AUFGABENSTELLUNG — Ermittle alle Zeilen der folgenden Auflistung, die das Wort "Viewport" enthalten, und schreibe sie unverändert ab.

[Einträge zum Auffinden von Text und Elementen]
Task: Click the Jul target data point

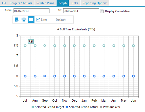Action: click(x=25, y=46)

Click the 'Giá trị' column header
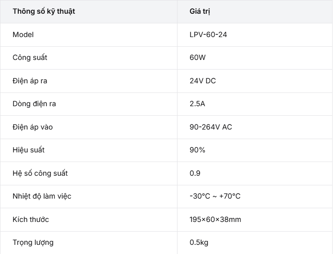pyautogui.click(x=200, y=11)
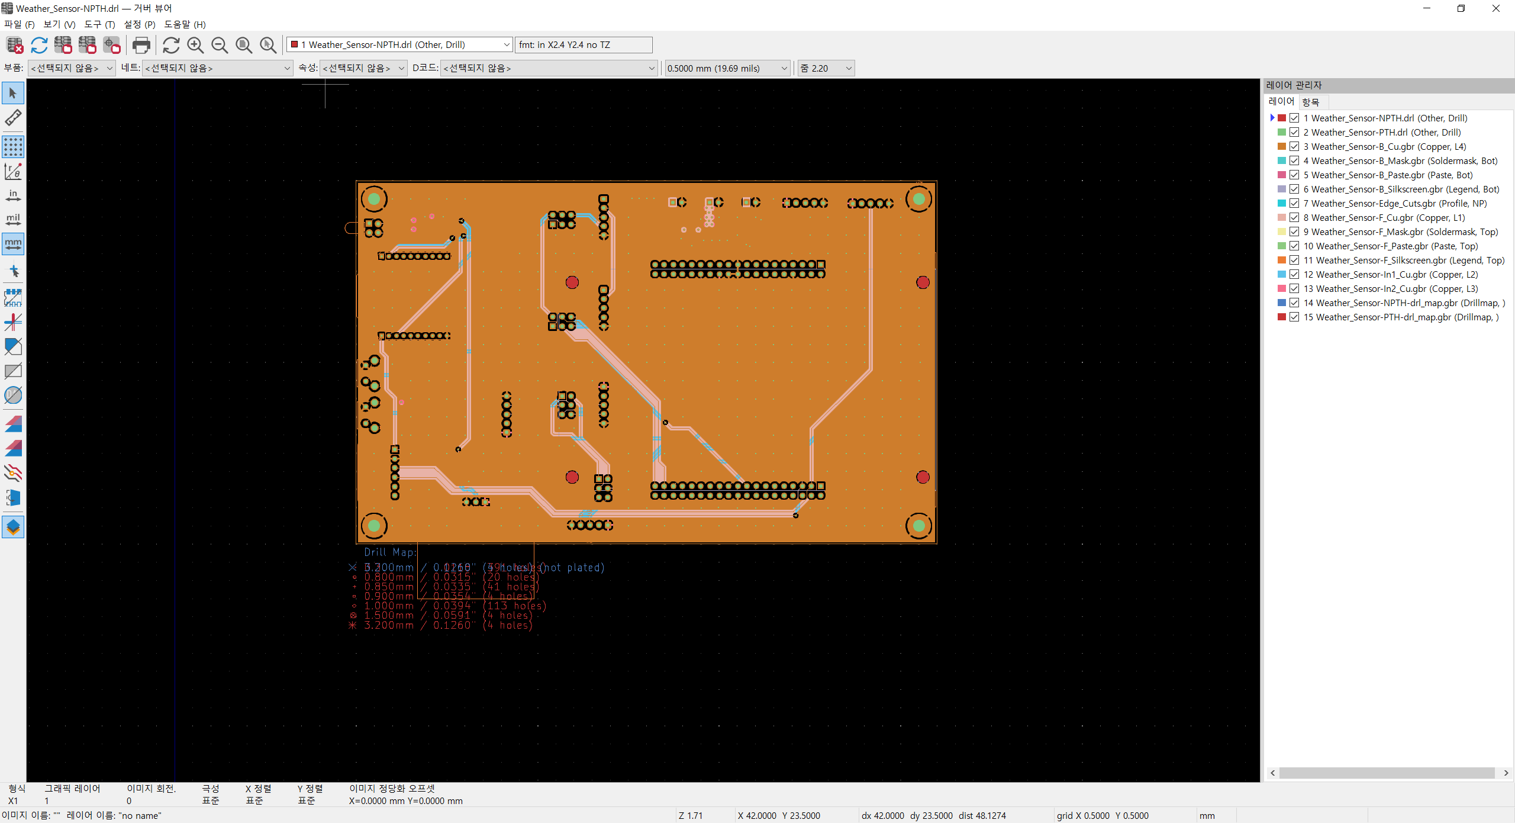
Task: Uncheck Weather_Sensor-B_Cu.gbr layer visibility
Action: pyautogui.click(x=1294, y=146)
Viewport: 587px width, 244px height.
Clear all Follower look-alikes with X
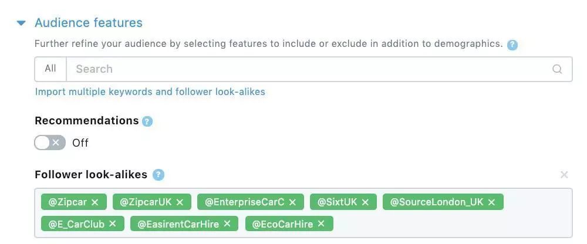point(564,174)
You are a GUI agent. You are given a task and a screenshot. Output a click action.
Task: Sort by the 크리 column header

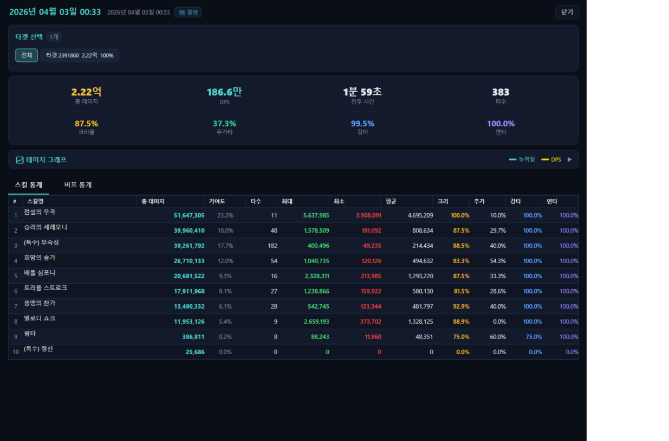[x=443, y=201]
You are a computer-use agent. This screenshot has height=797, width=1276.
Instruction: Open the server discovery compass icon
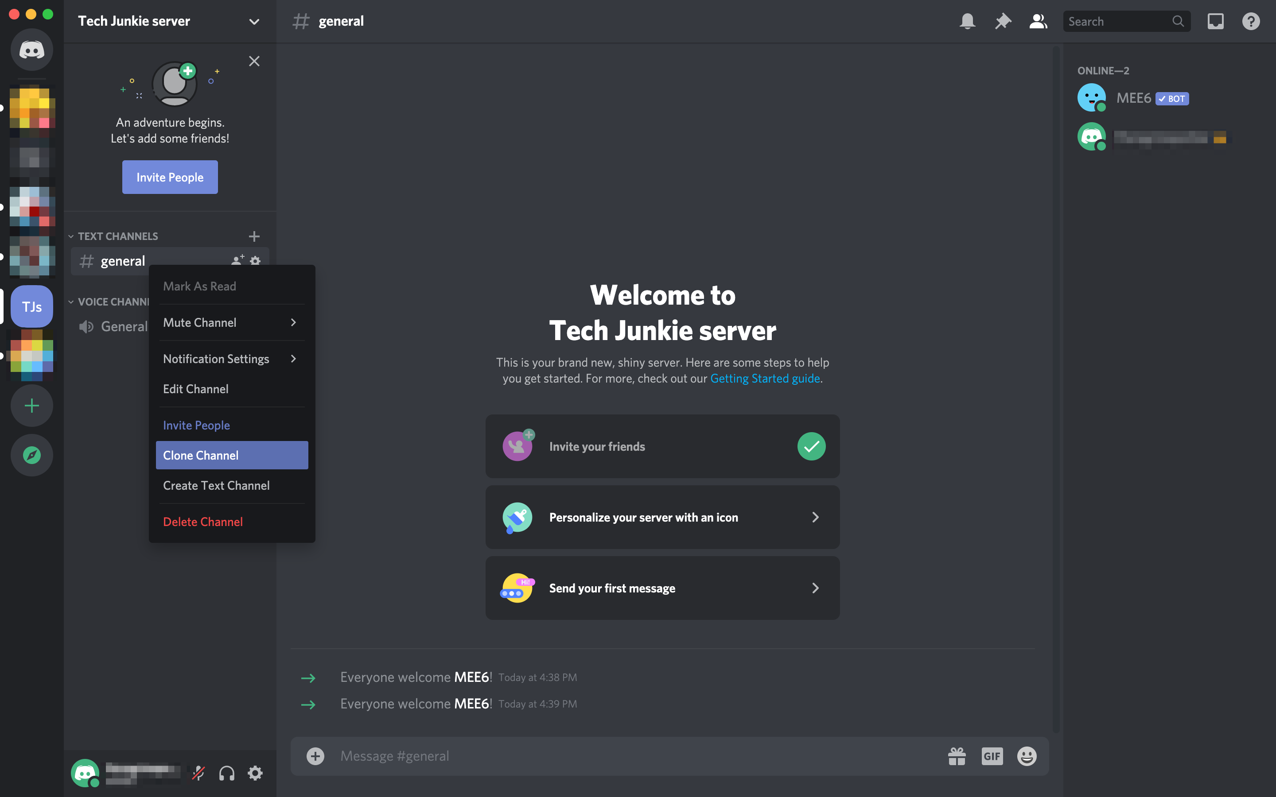click(x=32, y=454)
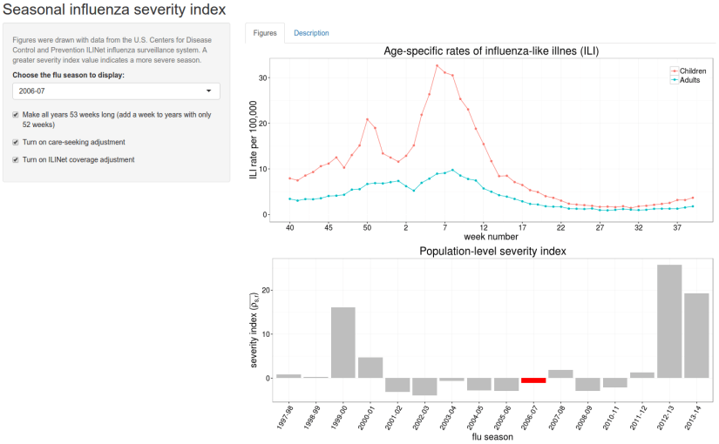Image resolution: width=719 pixels, height=444 pixels.
Task: Click the 2000-01 severity bar
Action: point(370,367)
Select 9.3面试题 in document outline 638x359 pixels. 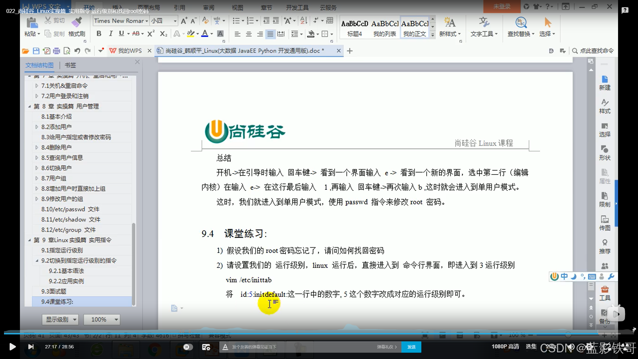[53, 292]
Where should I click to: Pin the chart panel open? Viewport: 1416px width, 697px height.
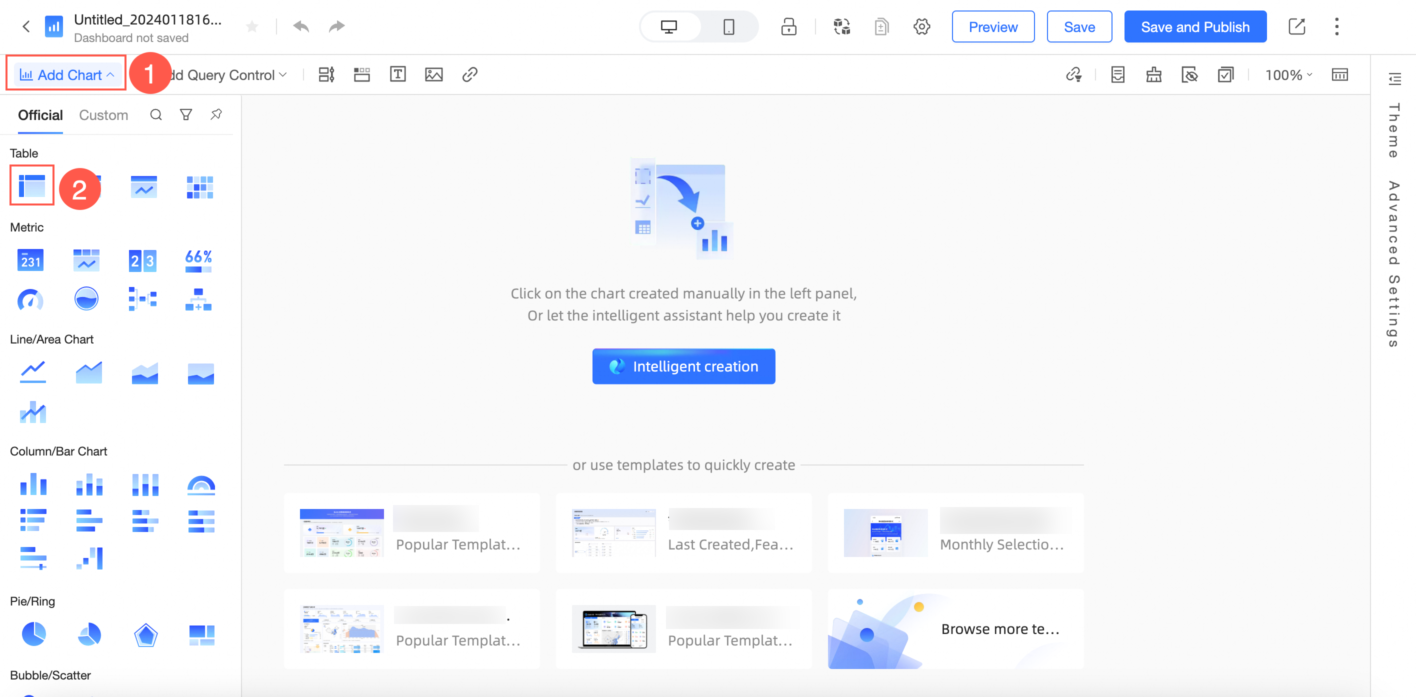click(x=216, y=114)
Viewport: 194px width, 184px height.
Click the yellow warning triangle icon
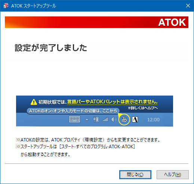tap(34, 102)
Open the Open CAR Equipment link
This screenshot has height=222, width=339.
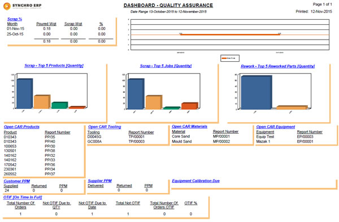[276, 127]
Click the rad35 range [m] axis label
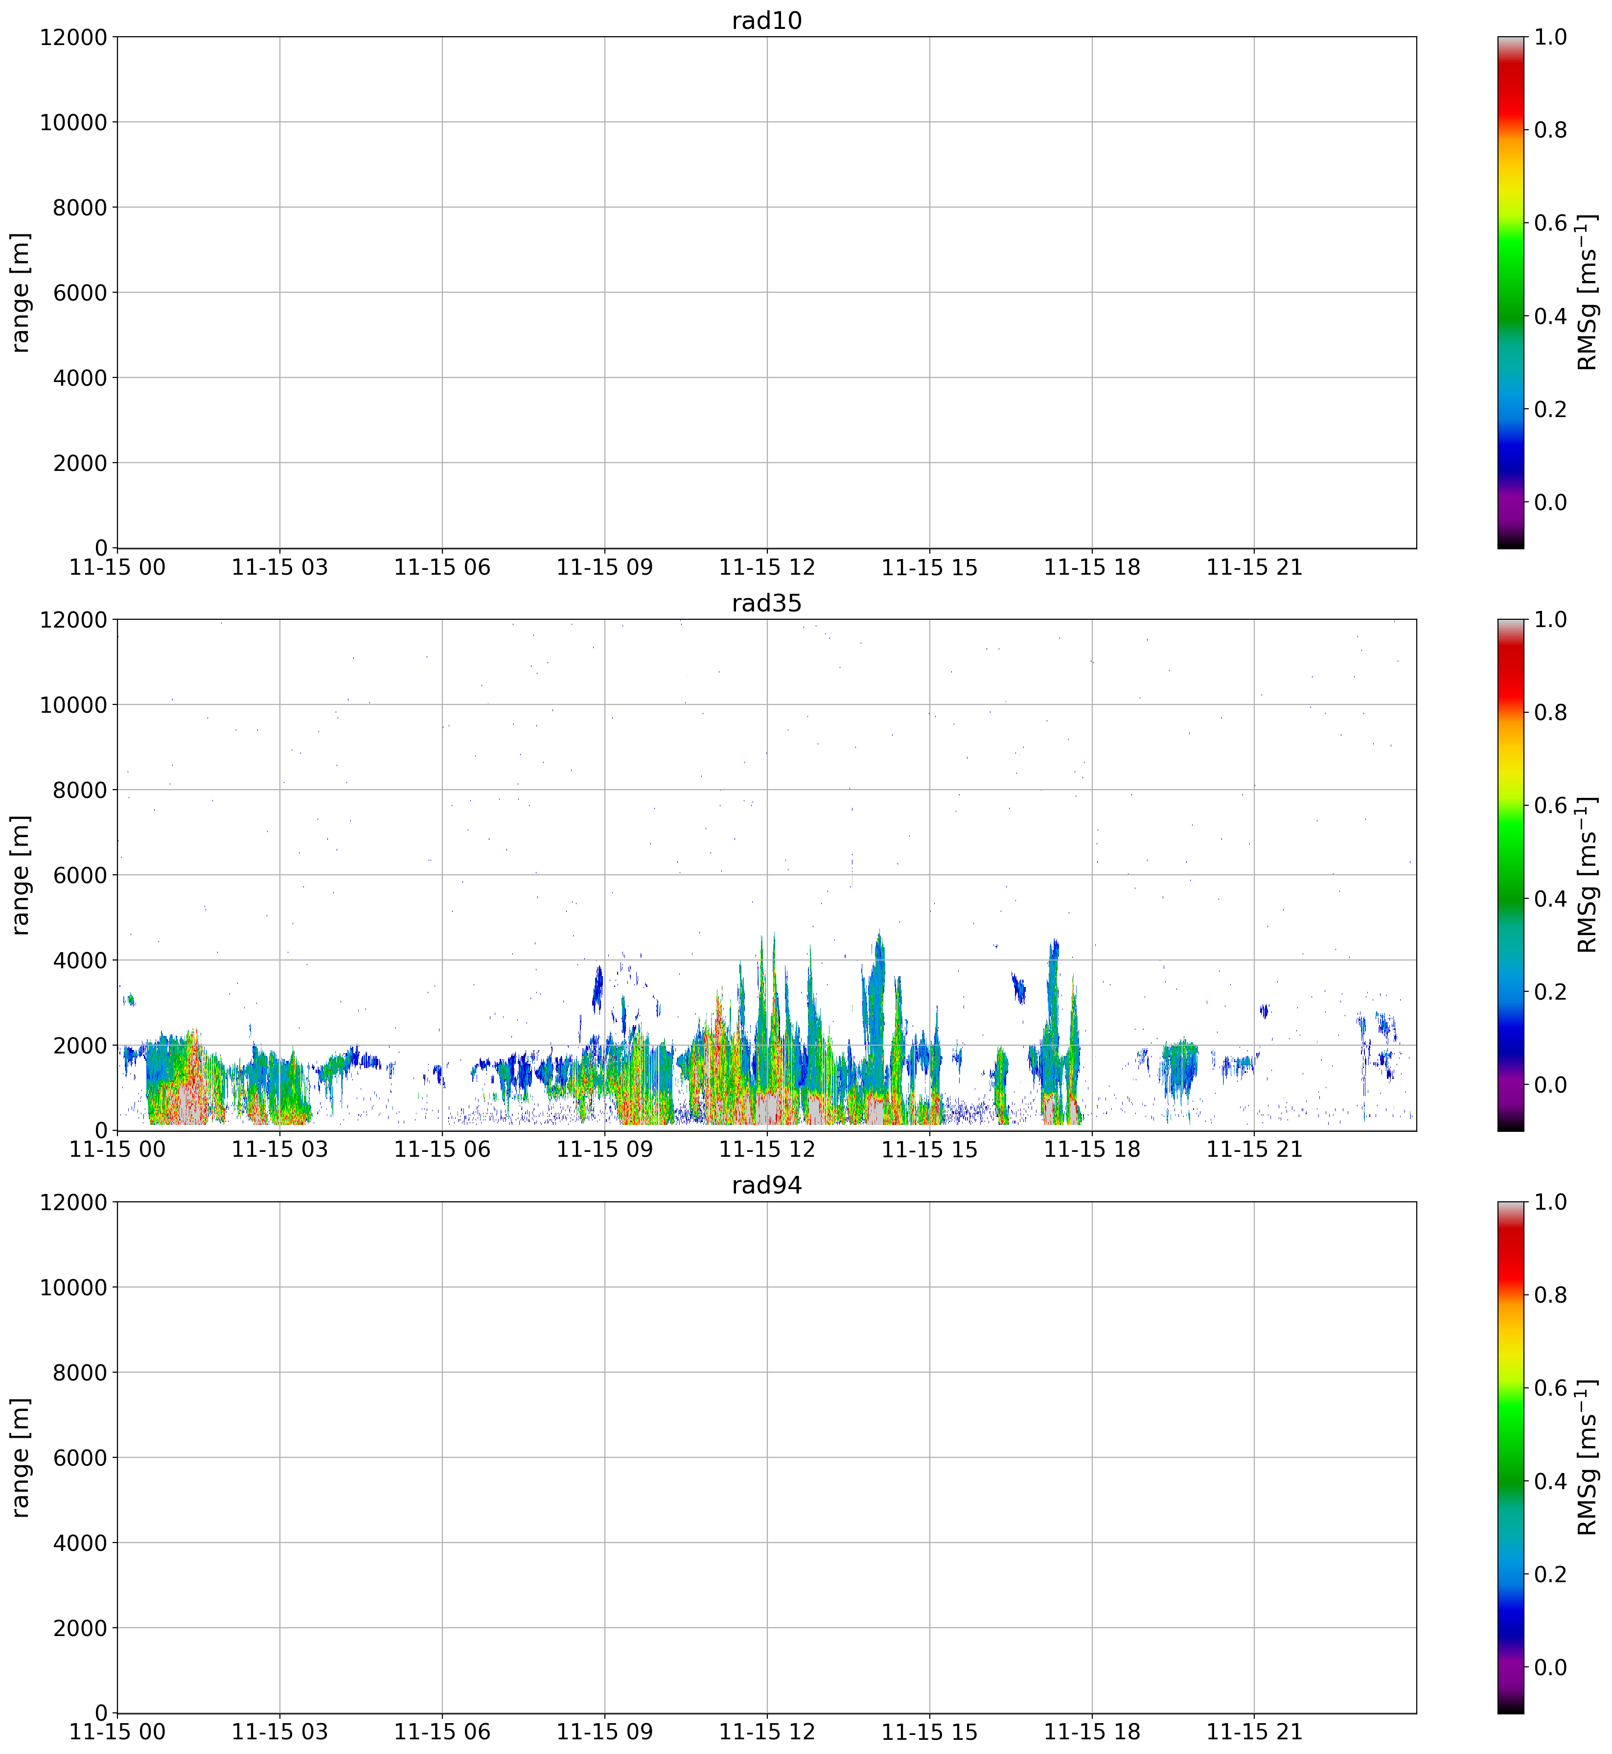The height and width of the screenshot is (1754, 1612). [20, 875]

ANTWORT —
Viewport: 587px width, 244px height.
Where should I click to: Pin the chart panel open? Viewport: 1416px width, 697px height.
Viewport: 194px width, 184px height.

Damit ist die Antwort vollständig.